Dieses Buch ist schlicht wunderbar.

Waal weiß den braunen Schwachsinn wie den zahnlosen Tiger der "Gegen-Rechts"-Bewegung bloßzustellen.

Und das tut einfach mal gut.

29 von 29 Kunden fanden diese Rezension hilfreich.

Bewertung vom 06.06.2010
Gegen die Uhr
Nance, John J.

Gegen die Uhr


schlecht

Ein alternder Doktor mit einem tödlichen Virus in der Blutbahn, entkommt seinen Häschern durch einen einfachen, unbürokratischen Trick und steigt in Deutschland eine Linienmaschine Richtung USA. Es dauert nicht lange und die Boeing wird zum Spielball der Mächtigen dieser Welt und steht vor dem Abschuß.

Die Story scheint einem irgendwie bekannt. Ein Vergleichsplot fällt mir allerdings nicht ein.

Der Autor verschießt sein gesamtes Pulver an Spannung auf den ersten 100 Seiten. Ihm scheint's auch aufgefallen zu sein, denn dann werden Geheimdienste und unbekannte Übergrößen in die Handlung eingepflegt.
Der Charakter des Piloten wandelt zwischen dem taffen Ex-Soldaten und dem Ratlosen, der sich Tips von der Stewardess holt, hin und her.
Und zu guter Letzt bemüht Nance dann auch noch "böse Menschen aus dem Irak" (die Wörter "Moslem" oder "Islam" fallen kein einziges Mal), via Hilfestellung der Russen.

Lange vor 9/11 bleibt das alles aber harmlos und nur ganz vage.

Alles in allem ist die Handlung völlig überladen, was den Verlust der Spannung zur Folge hat.
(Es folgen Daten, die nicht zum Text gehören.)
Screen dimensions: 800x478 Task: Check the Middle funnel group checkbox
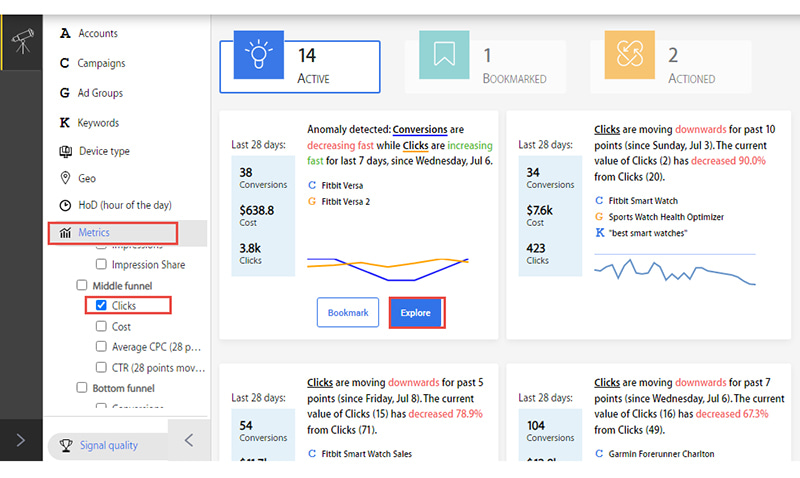coord(82,285)

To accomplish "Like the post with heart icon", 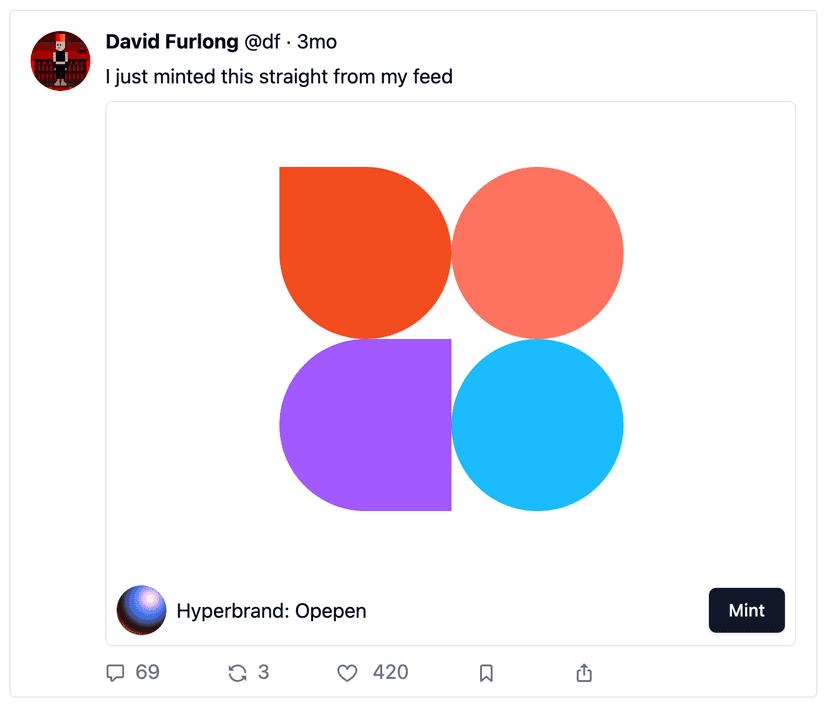I will click(x=347, y=673).
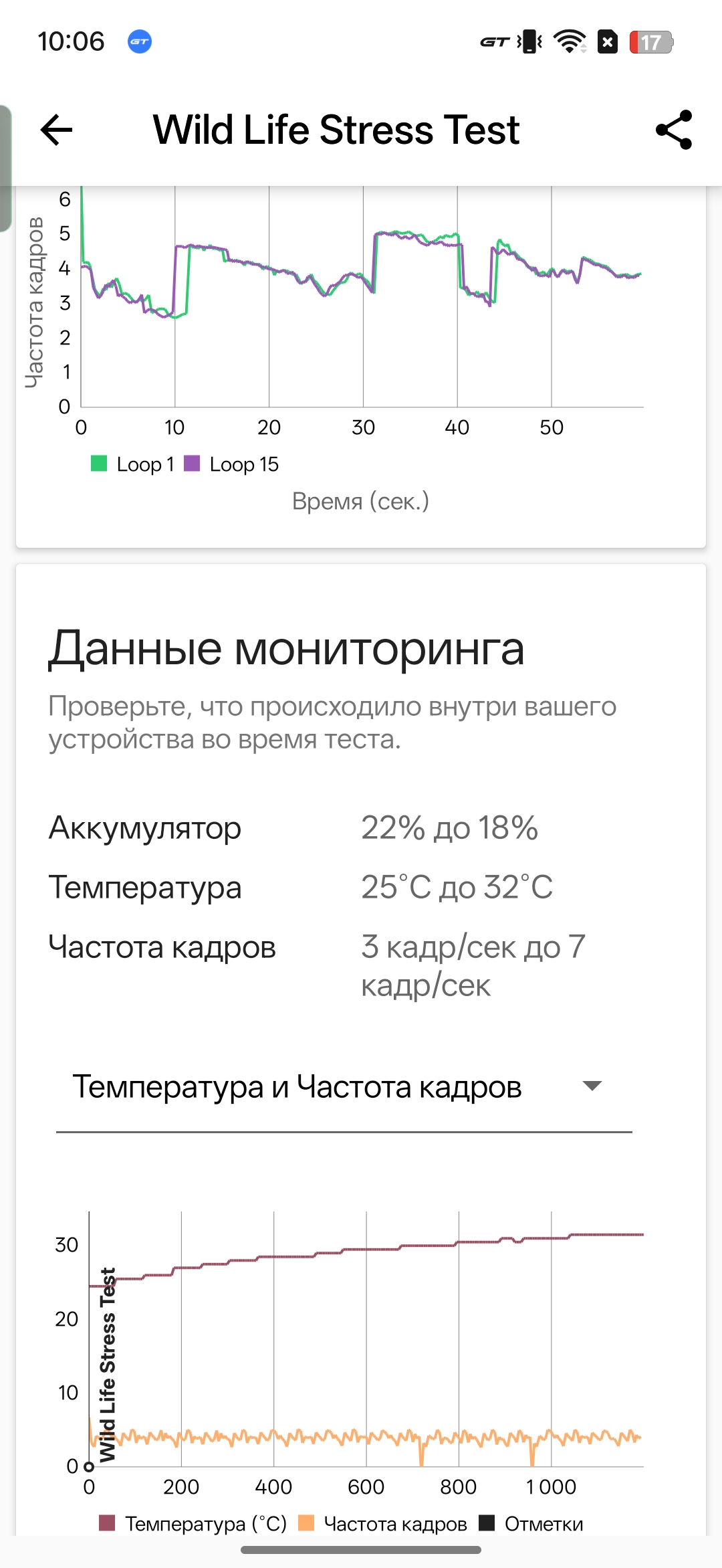The image size is (722, 1568).
Task: Expand chart selector via dropdown arrow
Action: click(x=592, y=1086)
Ich habe mich dabei erwischt, zunächst einige Zeilen zu überspringen, zuletzt ganze Absätze.

Nee, nicht zu empfehlen.

1 von 2 Kunden fanden diese Rezension hilfreich.

Bewertung vom 19.05.2010
Kristof Kryszinski Reihe 02 -- Prickel
Jörg Juretzka

Kristof Kryszinski Reihe 02 -- Prickel


sehr gut

Prickel heißt eigentlich Bernd Roselius. Bernd ist etwas anders als andere. Geistig zurückgeblieben, in seiner eigenen Welt, megamäßig introvertiert. Irgendwas dazwischen. Sein Spitzname drängt sich irgendwie auf; den einzigen Satz, den er zustande kriegt, ist: "Das finde ich gar nicht prickelnd."
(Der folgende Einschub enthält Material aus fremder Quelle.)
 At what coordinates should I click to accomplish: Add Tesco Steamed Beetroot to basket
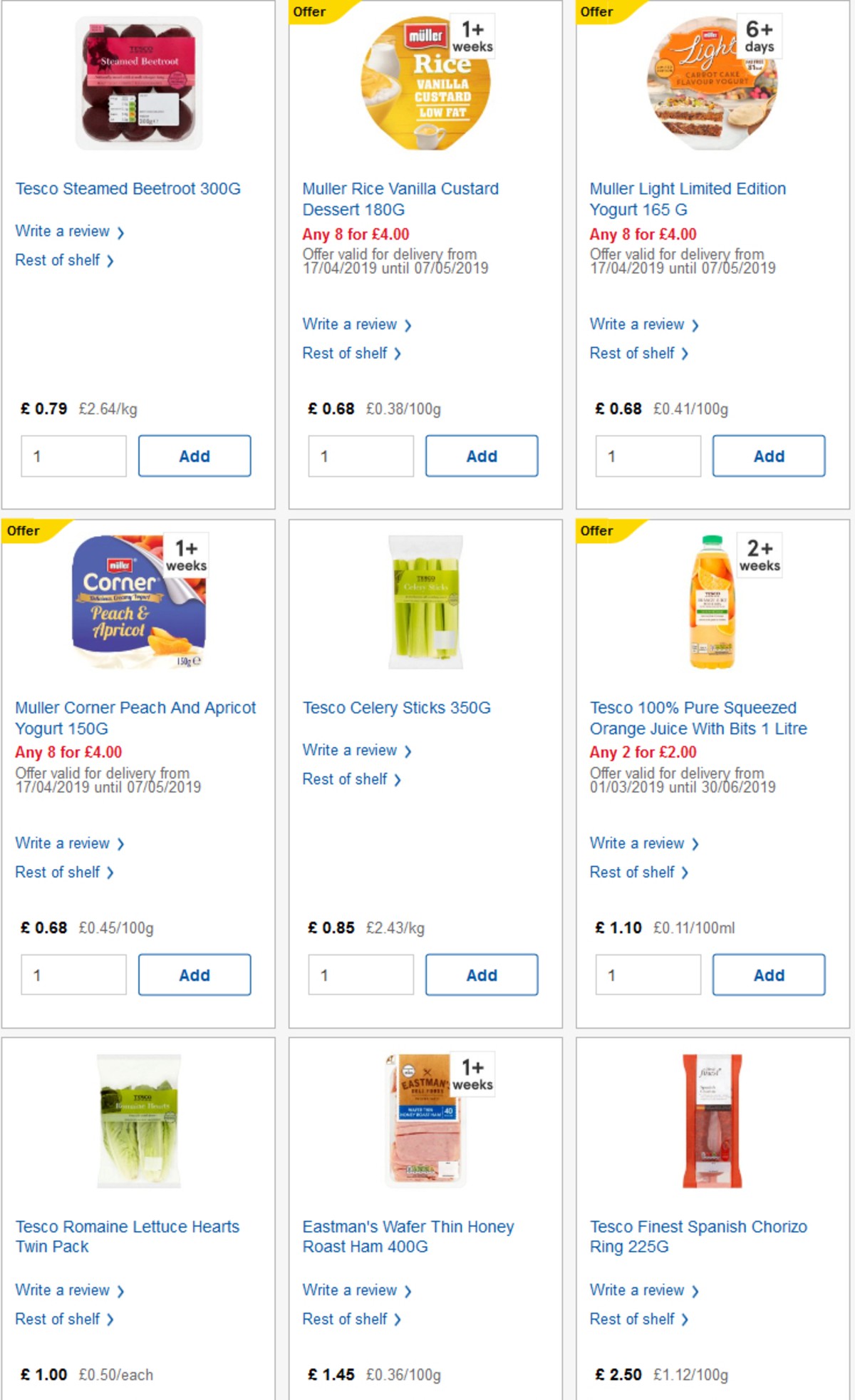pyautogui.click(x=195, y=455)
Genau so findet er es auch nicht, als er neben einer Gelegenheitsprostituierten zu sich kommt, denn jene Dame wurde bestialisch mit einem Messer dahingemetzelt. Und Prickel hält das Messer in seinen Händen.

Kryszinski, klassischer Ruhrpott-Detektiv zwischen Philip Marlowe und Schimanski, soll für Prickels Anwältin ein wenig recherchieren, denn die traut ihrem einfach gestrickten Mandanten eine solche Tat nicht zu. Lenken Kryszinski anfänglich noch andere Fälle von seinem neuen Auftrag ab, steckt er irgendwann mittendrin in Prickels Fall. Blöd nur, daß Prickel nur wenig kommunikativ ist ...

Klar, die Story ist einfachste Krimi-Kost. Der Fall ist eigentlich auch irgendwie Nebensache. Viel mehr Drall geben die ausschweifenden, frechen und wortreichen Umschreibungen Juretzkas. Neben neuen Wortschöpfungen, die den Nagel auf den Kopf treffen, scheint der Autor auch über einen überdurchschnittlich großen Wortschatz zu verfügen, der das Lesen einfach nur zum Kicher-Vergnügen macht.

Ja, ich bin infiziert.

Vom Serien-Helden sind bislang zehn Folgen erschienen. Dann mal auf.